Last week’s 25th Amer Ari Intercollegiate was a showcase for University of Hawaii Hilo golf and the Vulcans’ entire athletic program.
It featured four Top-15 squads. Matt Kuchar played a practice round with his old Georgia Tech team. Ninth-ranked USC won the title, torching Waikoloa Kings’ to the tune of 29 under. Top-ranked Auburn could only manage 10th.
That was six shots ahead of Hawaii, 15 better than Osaka Gakuin and 22 lower than Hilo, which tied for 16th in the 19-team event.
That offers a fair barometer of where many NCAA Division II programs stand. They might not be stacked with the country’s elite players, but D-II golfers have got game and always find a challenge.
Ask Nick Mason, who blossomed in the Hilo rain to become one of Hawaii’s best golfers. Or Sam Cyr, who went from Maui to win a couple NAIA national championships before heading to the Asia Tour.
Taking a little lower aim at college golf — scoring averages in the high 70s and low 80s — makes sense for most golfers, who get four of their best years to improve. In Hawaii, UH Hilo and Hawaii Pacific field men’s and women’s teams and Chaminade and Brigham Young-Hawaii have men only.
All are looking for good golfers, from Hawaii and anywhere else.

_Stated problem A_
According to the article on college golf in Hawaii, why does taking a little lower aim at college golf make sense for most golfers?
_Stated problem B_
Carry the article on Hawaii college golf forward from its final sentence.

_Provided information_

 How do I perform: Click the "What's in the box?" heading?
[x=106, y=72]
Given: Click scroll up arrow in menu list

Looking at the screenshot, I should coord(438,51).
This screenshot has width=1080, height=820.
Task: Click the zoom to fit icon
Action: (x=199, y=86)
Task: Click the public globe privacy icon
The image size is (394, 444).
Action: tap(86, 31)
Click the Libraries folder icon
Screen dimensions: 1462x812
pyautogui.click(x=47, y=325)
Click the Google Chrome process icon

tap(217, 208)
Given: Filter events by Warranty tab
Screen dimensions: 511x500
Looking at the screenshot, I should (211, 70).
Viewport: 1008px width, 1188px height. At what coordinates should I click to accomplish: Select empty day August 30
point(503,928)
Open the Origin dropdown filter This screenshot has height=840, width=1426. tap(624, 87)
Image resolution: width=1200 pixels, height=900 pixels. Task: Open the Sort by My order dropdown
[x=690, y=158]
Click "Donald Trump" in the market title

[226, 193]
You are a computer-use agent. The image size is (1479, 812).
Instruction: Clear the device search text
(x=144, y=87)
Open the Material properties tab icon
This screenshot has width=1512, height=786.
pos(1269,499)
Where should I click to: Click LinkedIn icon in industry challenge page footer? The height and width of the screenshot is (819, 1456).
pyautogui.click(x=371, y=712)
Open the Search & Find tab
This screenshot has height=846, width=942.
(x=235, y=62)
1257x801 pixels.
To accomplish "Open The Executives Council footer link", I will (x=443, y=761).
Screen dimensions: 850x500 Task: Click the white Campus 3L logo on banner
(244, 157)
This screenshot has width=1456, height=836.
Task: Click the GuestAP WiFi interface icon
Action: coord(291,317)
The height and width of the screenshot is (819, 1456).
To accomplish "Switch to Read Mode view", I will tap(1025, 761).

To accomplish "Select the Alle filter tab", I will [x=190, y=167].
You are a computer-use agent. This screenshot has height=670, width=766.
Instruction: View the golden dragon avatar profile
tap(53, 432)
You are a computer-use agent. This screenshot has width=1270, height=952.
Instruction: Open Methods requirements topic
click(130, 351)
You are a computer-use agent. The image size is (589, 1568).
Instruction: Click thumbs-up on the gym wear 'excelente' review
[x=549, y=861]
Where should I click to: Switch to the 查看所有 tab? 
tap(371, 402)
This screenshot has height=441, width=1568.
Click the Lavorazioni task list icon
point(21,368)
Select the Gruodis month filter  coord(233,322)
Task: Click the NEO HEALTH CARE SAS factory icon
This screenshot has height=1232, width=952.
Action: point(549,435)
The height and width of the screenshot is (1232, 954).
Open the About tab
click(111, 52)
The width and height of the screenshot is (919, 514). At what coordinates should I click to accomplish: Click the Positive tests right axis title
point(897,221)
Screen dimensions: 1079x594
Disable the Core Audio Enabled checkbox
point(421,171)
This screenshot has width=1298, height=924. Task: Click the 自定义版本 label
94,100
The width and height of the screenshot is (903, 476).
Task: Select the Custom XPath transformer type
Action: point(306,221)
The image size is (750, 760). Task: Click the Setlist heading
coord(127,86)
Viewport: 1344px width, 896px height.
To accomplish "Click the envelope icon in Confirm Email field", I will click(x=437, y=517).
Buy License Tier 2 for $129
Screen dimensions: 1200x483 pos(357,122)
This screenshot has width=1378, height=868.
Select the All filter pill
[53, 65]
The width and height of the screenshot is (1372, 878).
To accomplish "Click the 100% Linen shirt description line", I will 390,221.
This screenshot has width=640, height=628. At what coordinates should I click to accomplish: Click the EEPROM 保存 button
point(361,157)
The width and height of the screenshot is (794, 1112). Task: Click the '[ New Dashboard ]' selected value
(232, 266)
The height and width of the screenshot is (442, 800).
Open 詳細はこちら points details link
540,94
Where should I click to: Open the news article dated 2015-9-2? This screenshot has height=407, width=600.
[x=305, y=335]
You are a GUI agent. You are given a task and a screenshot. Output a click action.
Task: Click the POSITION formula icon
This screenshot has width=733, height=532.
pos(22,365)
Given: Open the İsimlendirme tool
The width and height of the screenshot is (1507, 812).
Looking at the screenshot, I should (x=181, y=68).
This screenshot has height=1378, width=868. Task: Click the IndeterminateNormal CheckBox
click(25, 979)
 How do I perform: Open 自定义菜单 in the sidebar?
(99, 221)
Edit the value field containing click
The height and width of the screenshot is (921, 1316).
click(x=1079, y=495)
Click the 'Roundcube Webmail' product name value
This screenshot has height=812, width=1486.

_Task response A_
It makes sense because most golfers get four of their best years in college to improve. Programs with scoring averages in the high 70s and low 80s give them that chance.

_Task response B_
“Division I has only the top-notch kids,” says UHH men’s coach Earl Tamiya. “The rest should go D-II.”
“It’s especially good for the girls,” adds Jim DeMello, the Vulcans’ women’s coach, “because there are more schools than players so the opportunity for a scholarship is good. The average high school golfer can get a scholarship because of the numbers.”
Hilo’s history and penchant for putting on big-time events has it leading Hawaii’s D-II pack. Two years ago, the Vulcan women won their first PacWest championship and the men captured their third in six years.
There is more parity at home now. This month the Seasider men won a Tri-Match — behind medalist Jacob Godfrey — with the two other Hawaii programs. They beat Chaminade by a stroke and HPU by 16.
We get recognition and publicity. Every major school wants to come. Results go all over so Waikoloa gets publicity too and it puts UHHilo on the map.”
– Earl Tamiya Hawaii Hilo men’s golf coach
The PacWest Championships are the end of April. Until then, the Hawaii teams can work on improving from last year, when the highlight was Top-35 West Regional finishes by Hilo’s Dalen Yamauchi and Seasider Nicolas Herrera.
Herrera is one of two Columbians on the BYUH roster. Leilehua alum Nickolas Rivera’s teammates at HPU are from Thailand, Japan and the West Coast.
Chaminade has five players from Oahu and is coached by former Rainbow Wahine assistant Renee Yuen, who also helped start the HPU women’s program three years ago. She signed Kaiser senior Jeren Nishimoto for next year.
Hilo has no one from Oahu. Tamiya’s roster includes seniors Ric Yamamoto and David Tottori Jr. from Hilo, and Kyeton Littel from Maui.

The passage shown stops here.